Wege aus der Kinder- und Jugendkriminalität
Die Berliner SPD-Innenexpertin Bilkay Öney fordert im Kampf gegen Kinder- und Jugendkriminalität eine intensivere Zusammenarbeit einzelner Behörden wie Polizei, Jugendamt und Staatsanwaltschaft. Die bisherigen Projekte seien gut, müssten aber optimiert werden.
Nana Brink: Die Meldungen häufen sich in der letzten Zeit. Die Berliner Polizei nimmt elf- und zwölfjährige Drogendealer fest. Was dann passiert: Da sie nicht strafmündig sind, übergibt die Polizei sie dem Jugendamt, und das ist meist überfordert und liefert sie zu Hause ab. Und das Spiel geht dann von vorne wieder los.
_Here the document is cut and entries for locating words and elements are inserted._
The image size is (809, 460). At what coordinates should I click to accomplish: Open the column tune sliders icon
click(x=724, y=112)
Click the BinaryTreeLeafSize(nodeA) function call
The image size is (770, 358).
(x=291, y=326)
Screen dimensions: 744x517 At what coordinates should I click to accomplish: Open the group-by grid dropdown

Viele der Kinder stammen aus arabisch-türkischen und kurdischen Großfamilien, ein Umstand, der das Problem nicht unbedingt einfacher macht.
Ist der Staat mit seinem Latein am Ende oder mit seiner Geduld? Genauso heißt auch ein Buch, das bald erscheint, "Das Ende der Geduld" der Berliner Jugendrichterin Kirsten Heisig, die sich vor drei Wochen das Leben genommen hat. Und genau darüber möchte ich jetzt sprechen und über die Kriminalität in Berlin mit der SPD-Innenexpertin im Berliner Abgeordnetenhaus Bilkay Öney. Einen schönen guten Morgen, Frau Öney!
Bilkay Öney: Guten Morgen!
Brink: "In manchen Vierteln in Berlin herrschen Zustände, die vergleichbar sind mit der Bronx" – so Ihr eigenes Resümee. Hat man im Bereich Kinder- und Jugendkriminalität zu lange weggesehen?
Öney: Man hat nicht weggesehen, aber es gibt Fälle, wo der Staat wenig Möglichkeiten hat, und das haben Sie gerade auch angesprochen. Es sind eben diese Minderjährigen, ja Jugendlichen beziehungsweise Kinder, die noch strafunmündig sind und auf die der Staat leider wenig Zugriff hat. Und normalerweise läuft das eben so, Sie haben das ja auch beschrieben: Wenn eben ein Elfjähriger beim Drogendealen erwischt wird, dann greift die Polizei ihn auf und gibt ihn beim Erziehungsberechtigten ab. In der Regel sind das dann die Eltern.
Manchmal wird das Jugendamt eingeschaltet, aber auch nur dann, wenn das Kind verwahrlost wirkt. Und das Jugendamt kann dann Angebote machen. Es kann sich aber nicht direkt in die Erziehung der Eltern einmischen. Und das ist genau das Problem. Also das Jugendamt kann nur mit den Eltern, aber nicht gegen die Eltern arbeiten.
Manchmal wird auch das Familiengericht eingeschaltet. Aber auch das Familiengericht kann eben, weil die Familie unter einem besonderen Schutz steht, Weisungen erteilen oder die Eltern vorladen. Im schlimmsten Fall wird das Sorgerecht entzogen, aber das ist wirklich auch nur im äußersten Fall so.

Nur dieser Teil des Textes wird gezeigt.